Among the lines below, take the one holding "This screenshot has width=621, height=326.", the one holding "This screenshot has height=243, width=292.", and all lines between them. Set them down exactly.

Records from a dataset:
···

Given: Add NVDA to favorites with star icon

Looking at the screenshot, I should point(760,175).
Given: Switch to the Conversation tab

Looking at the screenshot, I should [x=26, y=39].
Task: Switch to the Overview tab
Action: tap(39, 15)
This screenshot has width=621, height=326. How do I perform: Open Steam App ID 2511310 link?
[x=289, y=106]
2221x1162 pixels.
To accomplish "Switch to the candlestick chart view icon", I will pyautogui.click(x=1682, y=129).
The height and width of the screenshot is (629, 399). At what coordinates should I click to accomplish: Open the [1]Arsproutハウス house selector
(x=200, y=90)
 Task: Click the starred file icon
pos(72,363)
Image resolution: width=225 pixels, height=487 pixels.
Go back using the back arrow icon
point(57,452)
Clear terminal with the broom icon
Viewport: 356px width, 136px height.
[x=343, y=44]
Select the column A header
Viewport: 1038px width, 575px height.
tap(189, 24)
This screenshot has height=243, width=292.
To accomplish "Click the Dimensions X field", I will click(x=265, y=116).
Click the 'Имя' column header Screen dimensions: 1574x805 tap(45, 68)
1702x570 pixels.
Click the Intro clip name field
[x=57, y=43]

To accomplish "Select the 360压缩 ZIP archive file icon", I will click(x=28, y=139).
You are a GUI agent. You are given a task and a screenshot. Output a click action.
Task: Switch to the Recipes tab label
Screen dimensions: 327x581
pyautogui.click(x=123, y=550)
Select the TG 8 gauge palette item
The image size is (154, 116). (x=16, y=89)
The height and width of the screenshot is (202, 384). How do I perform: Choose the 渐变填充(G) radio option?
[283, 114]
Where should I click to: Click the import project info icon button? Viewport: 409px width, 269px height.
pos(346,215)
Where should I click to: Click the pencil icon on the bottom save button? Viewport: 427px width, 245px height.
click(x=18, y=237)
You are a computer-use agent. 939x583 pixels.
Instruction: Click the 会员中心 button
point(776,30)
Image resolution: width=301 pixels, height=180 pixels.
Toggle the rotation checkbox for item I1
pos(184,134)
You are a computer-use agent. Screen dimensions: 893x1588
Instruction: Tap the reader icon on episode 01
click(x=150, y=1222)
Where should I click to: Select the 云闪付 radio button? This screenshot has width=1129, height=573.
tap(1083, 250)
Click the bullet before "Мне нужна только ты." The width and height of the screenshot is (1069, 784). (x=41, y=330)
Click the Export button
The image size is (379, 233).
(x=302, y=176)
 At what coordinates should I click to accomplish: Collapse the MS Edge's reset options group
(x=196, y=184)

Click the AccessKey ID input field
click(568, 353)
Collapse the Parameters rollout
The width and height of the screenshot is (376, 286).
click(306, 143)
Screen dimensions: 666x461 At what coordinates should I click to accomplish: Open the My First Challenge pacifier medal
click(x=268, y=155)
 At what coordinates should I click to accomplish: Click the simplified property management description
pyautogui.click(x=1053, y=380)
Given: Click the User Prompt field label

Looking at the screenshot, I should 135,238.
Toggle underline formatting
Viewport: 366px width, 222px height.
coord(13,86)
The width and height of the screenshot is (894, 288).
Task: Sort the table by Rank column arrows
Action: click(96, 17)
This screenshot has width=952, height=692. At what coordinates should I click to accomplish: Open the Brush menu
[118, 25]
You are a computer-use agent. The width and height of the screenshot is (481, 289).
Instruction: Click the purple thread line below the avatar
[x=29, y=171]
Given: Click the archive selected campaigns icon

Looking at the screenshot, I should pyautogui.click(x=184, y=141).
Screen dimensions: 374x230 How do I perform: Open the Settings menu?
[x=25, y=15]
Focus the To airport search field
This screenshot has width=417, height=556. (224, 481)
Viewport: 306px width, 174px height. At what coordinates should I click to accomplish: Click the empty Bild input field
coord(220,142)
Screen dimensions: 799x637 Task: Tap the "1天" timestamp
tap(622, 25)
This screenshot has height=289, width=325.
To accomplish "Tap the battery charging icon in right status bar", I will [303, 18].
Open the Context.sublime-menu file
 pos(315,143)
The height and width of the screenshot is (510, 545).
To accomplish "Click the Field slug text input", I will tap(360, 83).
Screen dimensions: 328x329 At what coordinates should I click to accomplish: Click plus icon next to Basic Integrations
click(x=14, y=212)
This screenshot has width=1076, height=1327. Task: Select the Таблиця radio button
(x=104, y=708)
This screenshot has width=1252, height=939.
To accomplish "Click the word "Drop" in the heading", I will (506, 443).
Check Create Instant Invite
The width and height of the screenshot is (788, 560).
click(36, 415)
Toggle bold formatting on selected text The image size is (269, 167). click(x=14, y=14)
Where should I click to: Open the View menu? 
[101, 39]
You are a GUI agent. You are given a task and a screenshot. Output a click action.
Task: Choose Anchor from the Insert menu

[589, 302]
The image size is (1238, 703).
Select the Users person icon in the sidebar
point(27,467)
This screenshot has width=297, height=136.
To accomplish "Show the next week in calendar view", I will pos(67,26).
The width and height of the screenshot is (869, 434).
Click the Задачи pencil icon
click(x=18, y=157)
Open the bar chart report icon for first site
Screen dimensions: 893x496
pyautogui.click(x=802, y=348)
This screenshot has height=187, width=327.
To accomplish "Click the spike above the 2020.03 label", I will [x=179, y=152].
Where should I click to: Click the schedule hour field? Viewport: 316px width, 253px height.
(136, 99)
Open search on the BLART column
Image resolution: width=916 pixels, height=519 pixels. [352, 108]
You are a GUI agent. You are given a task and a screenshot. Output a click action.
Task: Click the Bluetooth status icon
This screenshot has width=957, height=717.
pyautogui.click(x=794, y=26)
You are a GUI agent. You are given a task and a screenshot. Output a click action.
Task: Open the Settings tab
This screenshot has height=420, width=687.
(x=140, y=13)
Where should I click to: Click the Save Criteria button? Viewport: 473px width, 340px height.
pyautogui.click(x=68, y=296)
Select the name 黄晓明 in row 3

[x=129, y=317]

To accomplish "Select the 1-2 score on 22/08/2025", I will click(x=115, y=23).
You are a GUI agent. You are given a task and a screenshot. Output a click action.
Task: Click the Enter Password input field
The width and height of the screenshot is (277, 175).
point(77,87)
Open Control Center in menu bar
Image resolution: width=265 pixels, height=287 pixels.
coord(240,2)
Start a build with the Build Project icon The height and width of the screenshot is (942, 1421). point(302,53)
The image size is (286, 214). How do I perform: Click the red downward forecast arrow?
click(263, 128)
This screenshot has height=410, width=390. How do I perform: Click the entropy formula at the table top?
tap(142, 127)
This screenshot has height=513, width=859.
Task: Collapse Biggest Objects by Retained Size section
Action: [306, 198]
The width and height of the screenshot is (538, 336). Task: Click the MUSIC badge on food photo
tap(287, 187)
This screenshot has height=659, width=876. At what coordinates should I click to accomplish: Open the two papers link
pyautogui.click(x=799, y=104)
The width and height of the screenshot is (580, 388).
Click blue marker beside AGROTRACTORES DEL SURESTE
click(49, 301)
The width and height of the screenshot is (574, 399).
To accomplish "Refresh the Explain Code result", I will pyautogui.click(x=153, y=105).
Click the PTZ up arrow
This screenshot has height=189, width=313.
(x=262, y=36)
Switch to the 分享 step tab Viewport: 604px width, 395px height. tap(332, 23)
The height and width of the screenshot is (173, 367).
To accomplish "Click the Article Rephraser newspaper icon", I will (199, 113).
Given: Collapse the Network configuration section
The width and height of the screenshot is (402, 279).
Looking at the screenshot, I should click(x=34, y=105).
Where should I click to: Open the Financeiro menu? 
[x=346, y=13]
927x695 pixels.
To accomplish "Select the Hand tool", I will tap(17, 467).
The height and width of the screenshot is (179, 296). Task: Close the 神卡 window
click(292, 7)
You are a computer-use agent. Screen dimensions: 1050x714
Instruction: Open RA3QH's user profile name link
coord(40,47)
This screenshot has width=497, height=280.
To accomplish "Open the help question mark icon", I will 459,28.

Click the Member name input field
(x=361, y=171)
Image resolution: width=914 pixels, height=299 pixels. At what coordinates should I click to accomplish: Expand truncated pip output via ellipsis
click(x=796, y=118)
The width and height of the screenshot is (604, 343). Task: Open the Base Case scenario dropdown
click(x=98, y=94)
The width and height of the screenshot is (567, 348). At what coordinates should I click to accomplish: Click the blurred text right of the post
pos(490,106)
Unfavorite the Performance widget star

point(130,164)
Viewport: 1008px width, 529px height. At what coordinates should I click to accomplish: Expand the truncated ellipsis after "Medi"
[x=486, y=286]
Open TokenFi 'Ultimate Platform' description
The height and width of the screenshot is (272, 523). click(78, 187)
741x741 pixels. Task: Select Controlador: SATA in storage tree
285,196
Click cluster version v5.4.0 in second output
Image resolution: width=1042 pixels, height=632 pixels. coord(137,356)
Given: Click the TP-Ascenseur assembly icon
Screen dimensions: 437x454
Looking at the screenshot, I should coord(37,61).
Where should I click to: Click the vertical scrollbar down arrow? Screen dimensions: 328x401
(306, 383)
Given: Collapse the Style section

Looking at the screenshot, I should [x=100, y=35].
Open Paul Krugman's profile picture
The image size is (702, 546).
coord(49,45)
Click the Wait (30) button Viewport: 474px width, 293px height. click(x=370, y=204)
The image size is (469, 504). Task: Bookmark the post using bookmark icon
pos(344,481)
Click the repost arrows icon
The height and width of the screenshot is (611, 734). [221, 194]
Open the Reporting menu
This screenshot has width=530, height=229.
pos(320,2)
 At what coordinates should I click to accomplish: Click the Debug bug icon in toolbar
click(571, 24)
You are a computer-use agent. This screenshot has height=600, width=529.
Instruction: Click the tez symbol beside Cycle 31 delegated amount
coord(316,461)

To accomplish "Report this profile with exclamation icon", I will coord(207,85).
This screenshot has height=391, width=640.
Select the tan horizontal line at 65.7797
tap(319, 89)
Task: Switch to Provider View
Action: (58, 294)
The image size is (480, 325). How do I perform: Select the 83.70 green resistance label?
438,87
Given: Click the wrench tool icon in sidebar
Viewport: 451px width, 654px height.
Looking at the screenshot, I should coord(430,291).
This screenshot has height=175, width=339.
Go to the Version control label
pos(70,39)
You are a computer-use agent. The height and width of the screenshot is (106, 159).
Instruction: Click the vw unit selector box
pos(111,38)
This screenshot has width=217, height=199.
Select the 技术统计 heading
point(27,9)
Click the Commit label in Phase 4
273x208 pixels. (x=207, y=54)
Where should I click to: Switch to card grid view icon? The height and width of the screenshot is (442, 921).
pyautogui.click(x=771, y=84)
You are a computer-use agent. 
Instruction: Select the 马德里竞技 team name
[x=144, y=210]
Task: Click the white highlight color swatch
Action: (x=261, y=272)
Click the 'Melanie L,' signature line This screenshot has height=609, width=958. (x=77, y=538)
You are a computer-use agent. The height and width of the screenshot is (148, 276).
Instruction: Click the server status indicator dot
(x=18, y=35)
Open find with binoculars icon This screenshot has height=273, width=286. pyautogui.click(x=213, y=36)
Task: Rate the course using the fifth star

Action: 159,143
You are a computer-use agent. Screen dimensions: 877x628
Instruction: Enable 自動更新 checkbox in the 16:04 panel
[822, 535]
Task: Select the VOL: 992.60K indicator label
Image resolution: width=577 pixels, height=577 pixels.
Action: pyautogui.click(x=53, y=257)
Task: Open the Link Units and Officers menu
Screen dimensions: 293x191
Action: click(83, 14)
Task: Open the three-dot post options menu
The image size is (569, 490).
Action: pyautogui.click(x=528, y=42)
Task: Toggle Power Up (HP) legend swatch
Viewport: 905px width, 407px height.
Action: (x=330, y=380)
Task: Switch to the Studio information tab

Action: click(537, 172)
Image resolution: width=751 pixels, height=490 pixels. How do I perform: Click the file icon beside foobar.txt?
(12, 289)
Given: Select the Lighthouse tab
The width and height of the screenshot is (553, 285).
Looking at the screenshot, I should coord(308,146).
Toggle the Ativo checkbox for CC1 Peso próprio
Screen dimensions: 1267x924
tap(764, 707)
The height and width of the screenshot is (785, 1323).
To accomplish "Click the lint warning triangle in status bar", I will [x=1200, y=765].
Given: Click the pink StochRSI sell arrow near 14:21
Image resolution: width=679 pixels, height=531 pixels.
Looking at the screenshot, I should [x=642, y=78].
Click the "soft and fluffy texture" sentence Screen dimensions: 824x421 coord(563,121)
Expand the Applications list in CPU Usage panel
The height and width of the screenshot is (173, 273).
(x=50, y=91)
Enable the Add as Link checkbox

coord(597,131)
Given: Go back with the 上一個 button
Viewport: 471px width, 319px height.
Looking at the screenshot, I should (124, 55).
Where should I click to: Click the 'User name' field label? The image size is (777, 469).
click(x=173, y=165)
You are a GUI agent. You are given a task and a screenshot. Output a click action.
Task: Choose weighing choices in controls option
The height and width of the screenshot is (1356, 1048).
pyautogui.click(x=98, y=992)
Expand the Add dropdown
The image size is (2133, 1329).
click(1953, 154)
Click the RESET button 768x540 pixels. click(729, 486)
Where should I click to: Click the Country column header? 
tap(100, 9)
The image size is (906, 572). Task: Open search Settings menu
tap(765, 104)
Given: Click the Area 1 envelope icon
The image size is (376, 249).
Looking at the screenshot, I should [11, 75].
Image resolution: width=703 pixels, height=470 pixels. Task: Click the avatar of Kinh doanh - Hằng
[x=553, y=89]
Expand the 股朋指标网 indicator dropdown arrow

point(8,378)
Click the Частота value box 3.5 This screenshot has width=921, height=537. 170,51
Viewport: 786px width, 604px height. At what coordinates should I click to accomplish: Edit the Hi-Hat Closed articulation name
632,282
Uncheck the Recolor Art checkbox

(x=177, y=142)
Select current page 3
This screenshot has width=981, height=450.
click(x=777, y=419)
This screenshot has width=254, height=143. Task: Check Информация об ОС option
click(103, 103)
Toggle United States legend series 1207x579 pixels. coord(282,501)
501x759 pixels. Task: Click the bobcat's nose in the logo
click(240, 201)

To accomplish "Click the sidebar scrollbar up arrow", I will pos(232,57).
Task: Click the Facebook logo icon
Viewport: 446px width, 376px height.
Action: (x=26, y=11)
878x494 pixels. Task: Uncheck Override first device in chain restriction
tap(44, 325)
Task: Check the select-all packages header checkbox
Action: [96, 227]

···

Answer section:
This screenshot has width=621, height=326. How do I perform: Open Steam App ID 2511310 link?
[x=289, y=106]
2221x1162 pixels.
To accomplish "Switch to the candlestick chart view icon", I will pyautogui.click(x=1682, y=129).
The height and width of the screenshot is (629, 399). At what coordinates should I click to accomplish: Open the [1]Arsproutハウス house selector
(x=200, y=90)
 Task: Click the starred file icon
pos(72,363)
Image resolution: width=225 pixels, height=487 pixels.
Go back using the back arrow icon
point(57,452)
Clear terminal with the broom icon
Viewport: 356px width, 136px height.
[x=343, y=44]
Select the column A header
Viewport: 1038px width, 575px height.
tap(189, 24)
This screenshot has height=243, width=292.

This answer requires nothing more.